Covid, Draghi su riaperture: “Approccio graduale, per wedding serve pazienza”. Lega e Fi non mollano

Foto Roberto Monaldo / LaPresse Camera dei Deputati - Question time con il Presidente del Consiglio Mario Draghi Nella foto Mario Draghi

ROMA“Serve un approccio graduale a seconda dell’andamento epidemiologico”. Mario Draghi non si scompone e davanti all’aula di Montecitorio, gremita per il premier Time, non fa altro che rimandare la discussione su riaperture e allentamenti delle misure anti-Covid – come il coprifuoco – alla cabina di regia di lunedì prossimo.

La linea insomma non cambia e il presidente del Consiglio chiaramente dimostra la sua indispobibilità a far farsi tirare per la giacchetta. Anche sul ‘wedding’, il settore ancora nel limbo delle chiusure a tempo indefinito, il premier non può che usare lo stesso metro di giudizio rinviando qualsiasi decisione al 17 maggio, “occasione per dare maggiori certezze a tutto il comparto che ha subito danni economici significativi”.

Bisogna “avere pazienza” perché, spiega Draghi, “i matrimoni sono un’occasione di socialità che può favorire la diffusione del contagio”. Il pensiero del presidente del Consiglio va alle tante coppie che stanno programmando i loro matrimonio, è a loro che riserva parole di conforto: “Capisco la loro preoccupazione: il festeggiamento di una circostanza così importante è un desiderio che abbiamo avuto tutti. È fondamentale però avere ancora un po’ di pazienza, per evitare che quella che deve essere un’occasione di gioia e spensieratezza si trasformi in un potenziale rischio per i partecipanti”.

Nulla sul coprifuoco che, secondo quanto filtra da fonti della maggioranza, sarà ritoccato, ma solo di un’ora quindi fino alle 23. Lega, Forza Italia e Italia Viva non si danno per vinti, consapevoli che la strada tracciata dalla “gradualità” non permetterà il passo più lungo della gamba. E’ proprio il partito azzurro ad andare all’attacco su un tema non “ideologico” – dice Roberto Occhiuto – ma “di buon senso che riguarda quella parte di Paese che noi vogliamo rappresentare all’interno della maggioranza. Lei, presidente Draghi non è Conte: le riconosciamo grande talento e grandi capacita’, confidiamo in lei. Il suo governo ha già fatto vincere all’Italia la battaglia dei vaccini, ora il suo governo liberi gli italiani”.

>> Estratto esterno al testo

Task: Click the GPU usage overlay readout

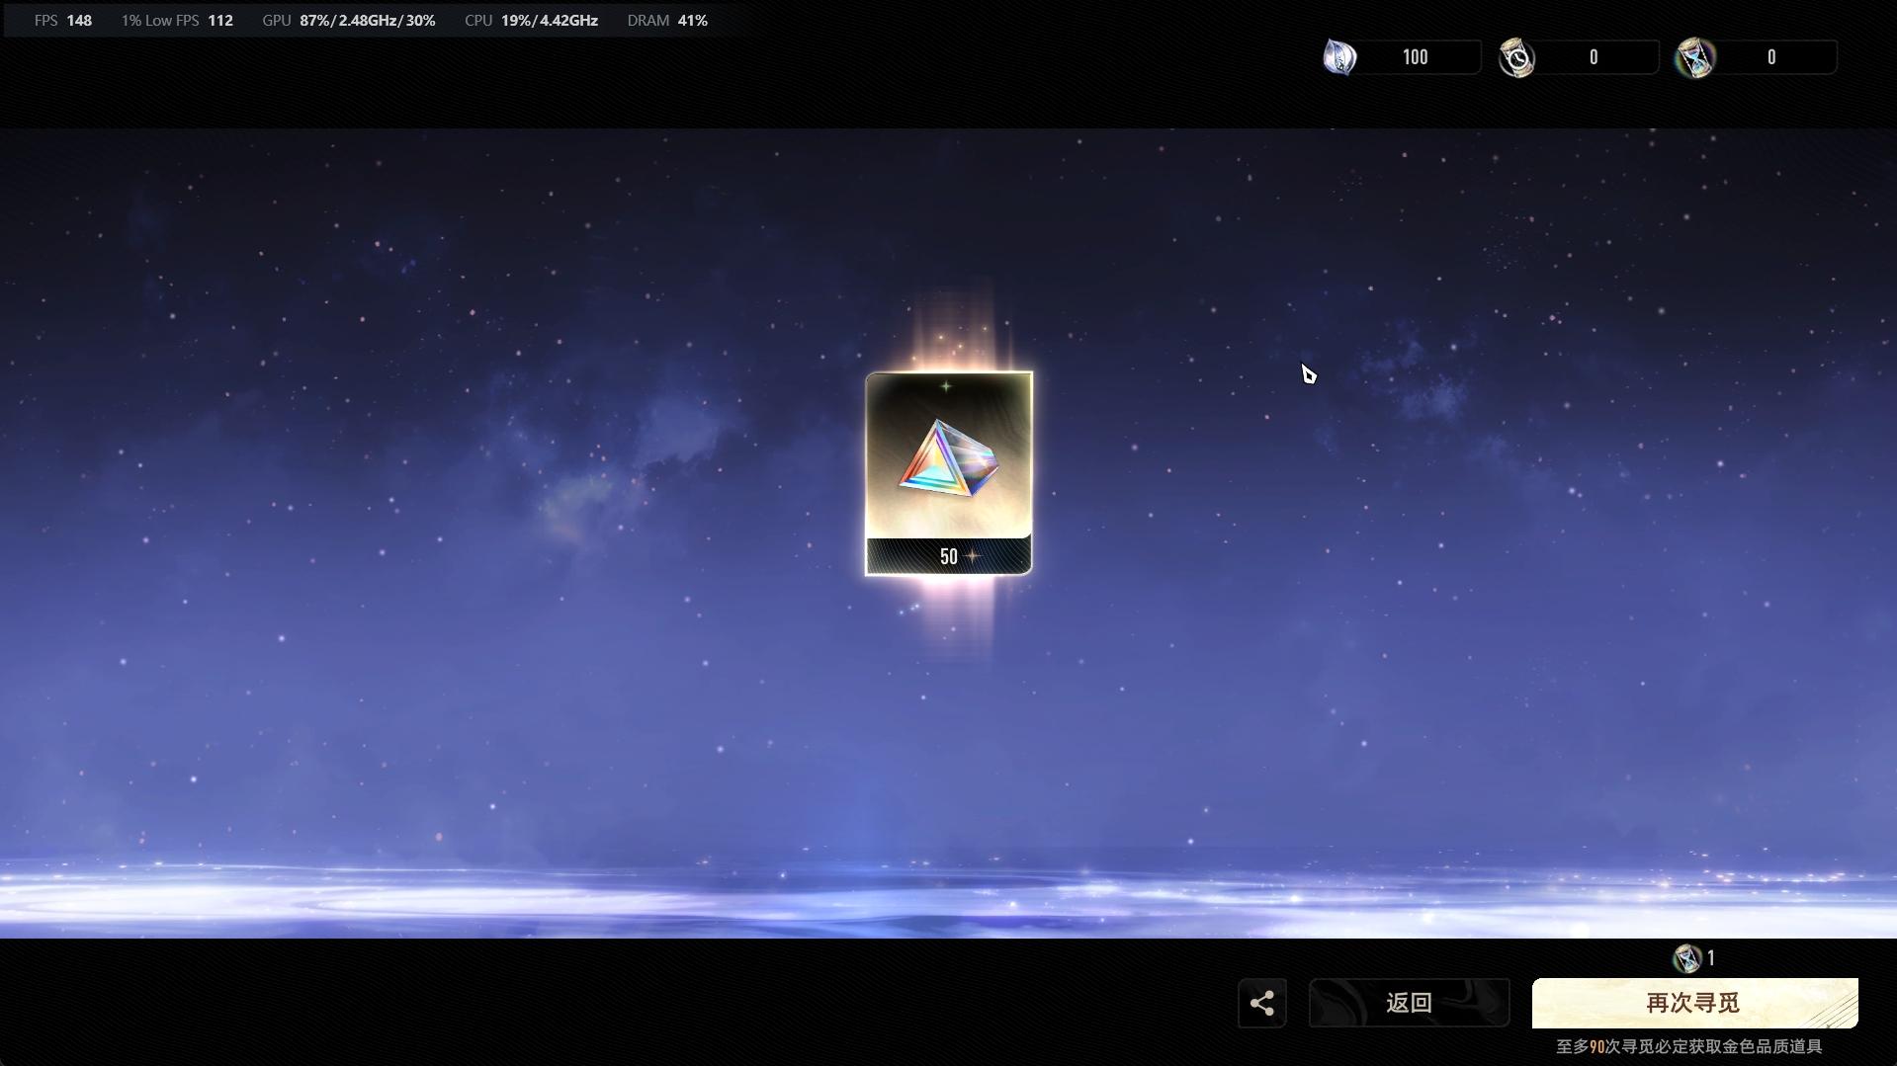Action: pos(348,21)
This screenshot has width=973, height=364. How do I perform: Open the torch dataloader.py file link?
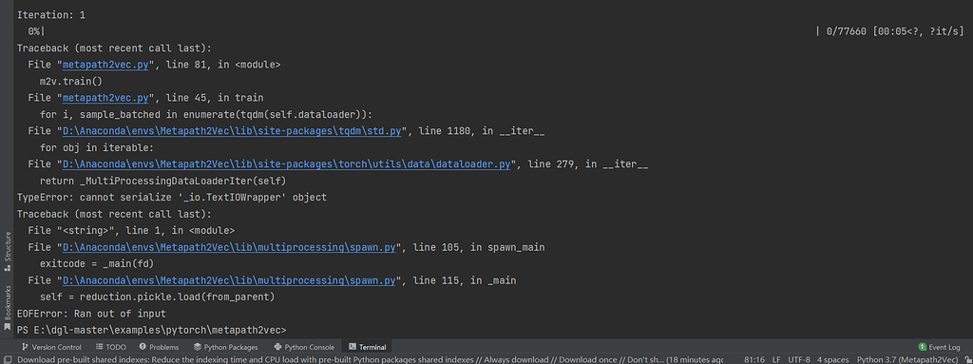click(287, 164)
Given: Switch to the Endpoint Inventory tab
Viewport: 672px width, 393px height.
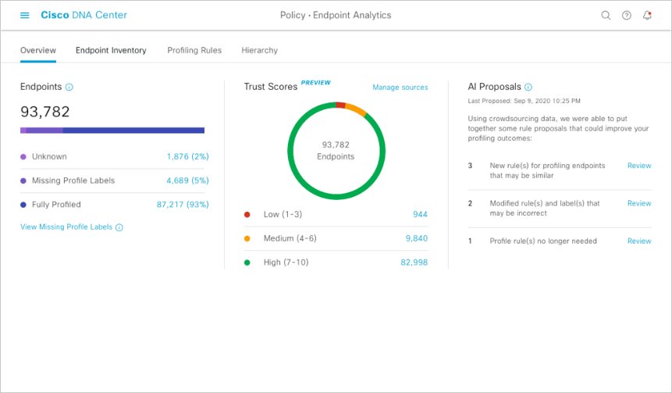Looking at the screenshot, I should point(111,50).
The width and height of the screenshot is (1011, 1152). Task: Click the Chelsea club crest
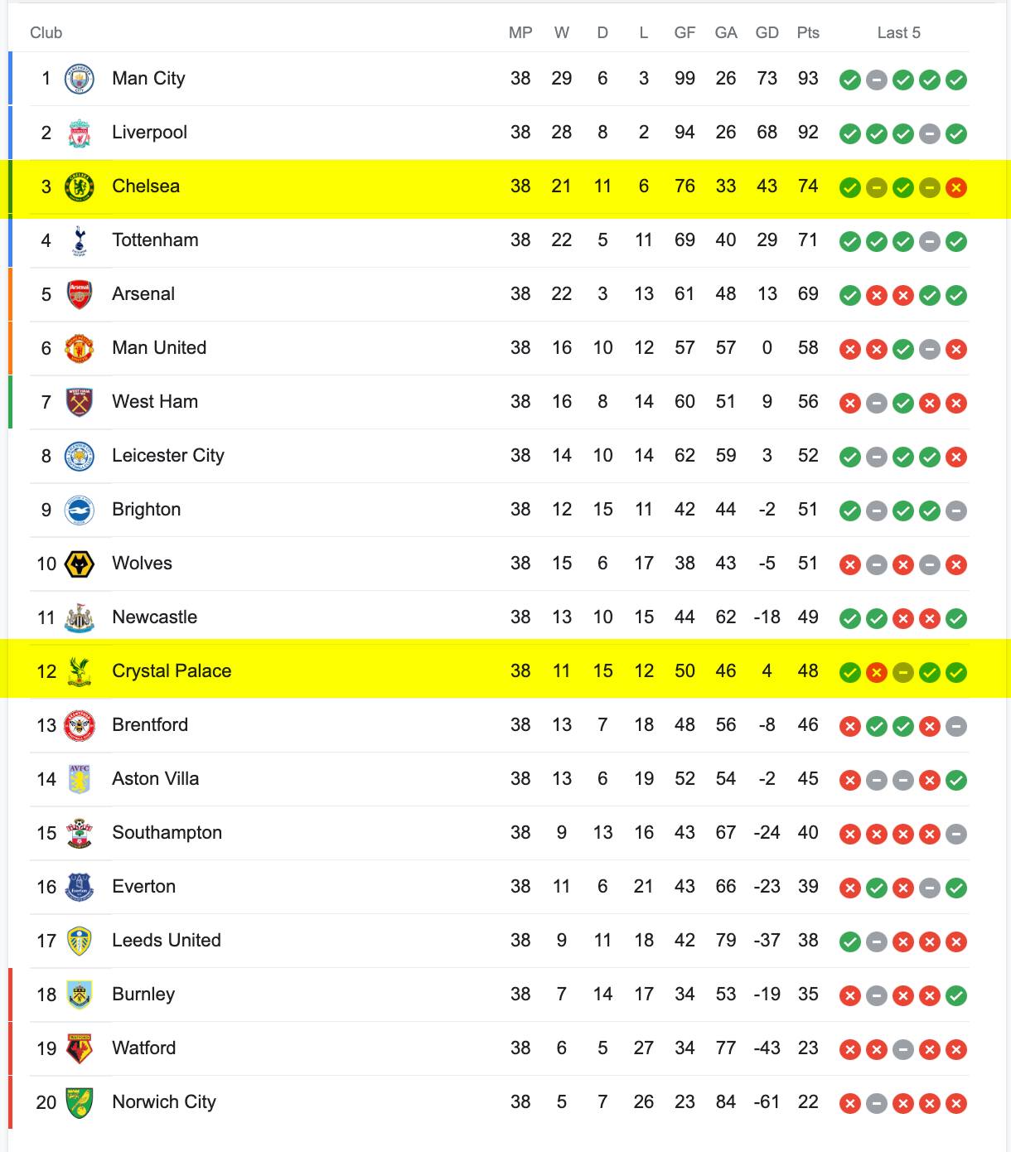(x=80, y=186)
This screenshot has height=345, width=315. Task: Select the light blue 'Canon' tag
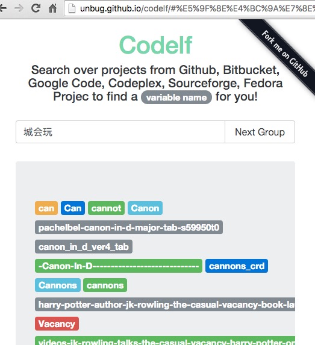click(145, 208)
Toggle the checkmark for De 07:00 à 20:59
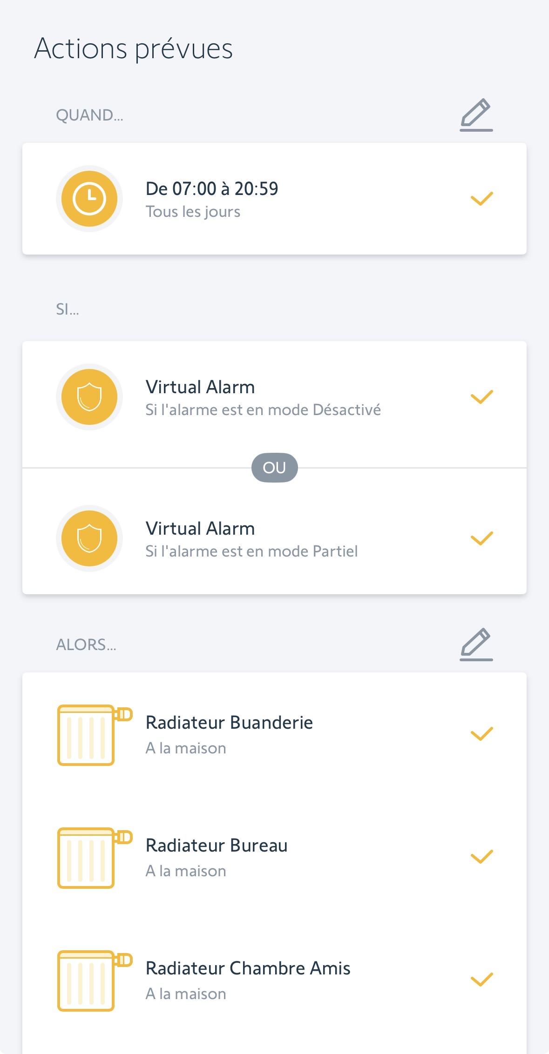Image resolution: width=549 pixels, height=1054 pixels. pos(481,199)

Il pressing tuttavia permane e punta a ottenere un Consiglio dei ministri subito dopo la cabina di regia, durante il quale si proceda anche con alcune riprese di attività come i ristoranti e bar al chiuso e una rimodulazione dei parametri per il passaggio tra fasce di rischio. Di questo hanno parlato oggi i governatori con i ministri Gelmini e Speranza. Le Regioni puntano alla cancellazione della divisione in zone dell’Italia – schema che per ora il governo non intende abbandonare – e in via transitoria agganciarne l’assegnazione a due parametri: l’incidenza sui 100mila abitanti e lo stress del sistema ospedaliero, sia per quanto concerne le terapie intensive che l’area medica.

Secondo le regioni, proprio in vista della stagione estiva, bisogna garantire ai territori la necessaria tutela da repentini declassamenti, dovuti a indicatori poco rilevanti in termini di impatto reale sul sistema sanitario. “Abbiamo fatto al Governo la nostra proposta per la revisione degli indicatori decisionali ed abbiamo offerto la massima disponibilità ad un’ulteriore interlocuzione”, conferma Massimiliano Fedriga, presidente della Conferenza delle Regioni, che aggiunge: “Il nostro auspicio è che si arrivi entro questa settimana, ad una proposta condivisa Governo-Regioni che vada in questa direzione”.